> [Problem description]: Print the lines below exactly as written, with none missing.

> [Dataset extract]:

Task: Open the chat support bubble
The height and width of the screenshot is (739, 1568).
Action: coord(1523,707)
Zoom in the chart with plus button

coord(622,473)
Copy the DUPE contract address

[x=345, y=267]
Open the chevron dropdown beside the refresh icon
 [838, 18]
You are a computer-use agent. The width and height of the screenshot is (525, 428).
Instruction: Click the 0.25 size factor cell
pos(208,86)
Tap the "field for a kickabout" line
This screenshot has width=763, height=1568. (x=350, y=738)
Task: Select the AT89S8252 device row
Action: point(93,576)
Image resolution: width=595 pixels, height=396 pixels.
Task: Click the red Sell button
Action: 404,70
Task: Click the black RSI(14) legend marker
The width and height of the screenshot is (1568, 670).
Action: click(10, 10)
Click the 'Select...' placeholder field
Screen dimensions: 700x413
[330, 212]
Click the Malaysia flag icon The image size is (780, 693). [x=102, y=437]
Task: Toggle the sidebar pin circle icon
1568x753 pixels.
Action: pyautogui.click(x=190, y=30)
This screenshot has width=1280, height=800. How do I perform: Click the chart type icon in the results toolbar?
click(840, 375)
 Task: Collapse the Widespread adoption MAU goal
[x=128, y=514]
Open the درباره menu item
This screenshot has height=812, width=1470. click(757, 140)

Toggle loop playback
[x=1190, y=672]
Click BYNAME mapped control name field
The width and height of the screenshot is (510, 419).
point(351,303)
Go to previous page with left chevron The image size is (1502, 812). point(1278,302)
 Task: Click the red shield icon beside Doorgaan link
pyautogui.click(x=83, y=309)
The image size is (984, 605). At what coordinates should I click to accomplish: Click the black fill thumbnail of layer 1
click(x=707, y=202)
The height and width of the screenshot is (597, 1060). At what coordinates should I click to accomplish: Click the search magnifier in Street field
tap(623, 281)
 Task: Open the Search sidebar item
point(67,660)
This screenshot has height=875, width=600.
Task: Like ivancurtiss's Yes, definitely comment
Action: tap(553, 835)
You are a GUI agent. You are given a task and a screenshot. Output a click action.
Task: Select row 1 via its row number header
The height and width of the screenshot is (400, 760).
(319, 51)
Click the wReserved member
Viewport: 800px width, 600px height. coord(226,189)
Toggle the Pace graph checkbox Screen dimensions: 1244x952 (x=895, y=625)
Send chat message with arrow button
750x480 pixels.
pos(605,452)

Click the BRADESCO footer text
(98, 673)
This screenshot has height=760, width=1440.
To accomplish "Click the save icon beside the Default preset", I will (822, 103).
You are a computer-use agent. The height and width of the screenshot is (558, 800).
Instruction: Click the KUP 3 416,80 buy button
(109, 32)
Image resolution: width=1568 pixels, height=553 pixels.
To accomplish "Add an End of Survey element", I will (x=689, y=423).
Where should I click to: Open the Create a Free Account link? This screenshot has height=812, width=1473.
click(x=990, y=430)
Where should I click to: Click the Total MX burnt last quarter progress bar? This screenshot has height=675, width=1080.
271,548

> [Answer space]:
Task: Open the chat support bubble
The height and width of the screenshot is (739, 1568).
Action: coord(1523,707)
Zoom in the chart with plus button

coord(622,473)
Copy the DUPE contract address

[x=345, y=267]
Open the chevron dropdown beside the refresh icon
 [838, 18]
You are a computer-use agent. The width and height of the screenshot is (525, 428).
Instruction: Click the 0.25 size factor cell
pos(208,86)
Tap the "field for a kickabout" line
This screenshot has width=763, height=1568. (x=350, y=738)
Task: Select the AT89S8252 device row
Action: point(93,576)
Image resolution: width=595 pixels, height=396 pixels.
Task: Click the red Sell button
Action: 404,70
Task: Click the black RSI(14) legend marker
The width and height of the screenshot is (1568, 670).
Action: click(10, 10)
Click the 'Select...' placeholder field
Screen dimensions: 700x413
[330, 212]
Click the Malaysia flag icon The image size is (780, 693). [x=102, y=437]
Task: Toggle the sidebar pin circle icon
1568x753 pixels.
Action: pyautogui.click(x=190, y=30)
This screenshot has width=1280, height=800. How do I perform: Click the chart type icon in the results toolbar?
click(840, 375)
 Task: Collapse the Widespread adoption MAU goal
[x=128, y=514]
Open the درباره menu item
This screenshot has height=812, width=1470. click(757, 140)

Toggle loop playback
[x=1190, y=672]
Click BYNAME mapped control name field
The width and height of the screenshot is (510, 419).
point(351,303)
Go to previous page with left chevron The image size is (1502, 812). point(1278,302)
 Task: Click the red shield icon beside Doorgaan link
pyautogui.click(x=83, y=309)
The image size is (984, 605). At what coordinates should I click to accomplish: Click the black fill thumbnail of layer 1
click(x=707, y=202)
The height and width of the screenshot is (597, 1060). At what coordinates should I click to accomplish: Click the search magnifier in Street field
tap(623, 281)
 Task: Open the Search sidebar item
point(67,660)
This screenshot has height=875, width=600.
Task: Like ivancurtiss's Yes, definitely comment
Action: tap(553, 835)
You are a GUI agent. You are given a task and a screenshot. Output a click action.
Task: Select row 1 via its row number header
The height and width of the screenshot is (400, 760).
(319, 51)
Click the wReserved member
Viewport: 800px width, 600px height. coord(226,189)
Toggle the Pace graph checkbox Screen dimensions: 1244x952 (x=895, y=625)
Send chat message with arrow button
750x480 pixels.
pos(605,452)

Click the BRADESCO footer text
(98, 673)
This screenshot has height=760, width=1440.
To accomplish "Click the save icon beside the Default preset", I will (822, 103).
You are a computer-use agent. The height and width of the screenshot is (558, 800).
Instruction: Click the KUP 3 416,80 buy button
(109, 32)
Image resolution: width=1568 pixels, height=553 pixels.
To accomplish "Add an End of Survey element", I will (x=689, y=423).
Where should I click to: Open the Create a Free Account link? This screenshot has height=812, width=1473.
click(x=990, y=430)
Where should I click to: Click the Total MX burnt last quarter progress bar? This screenshot has height=675, width=1080.
271,548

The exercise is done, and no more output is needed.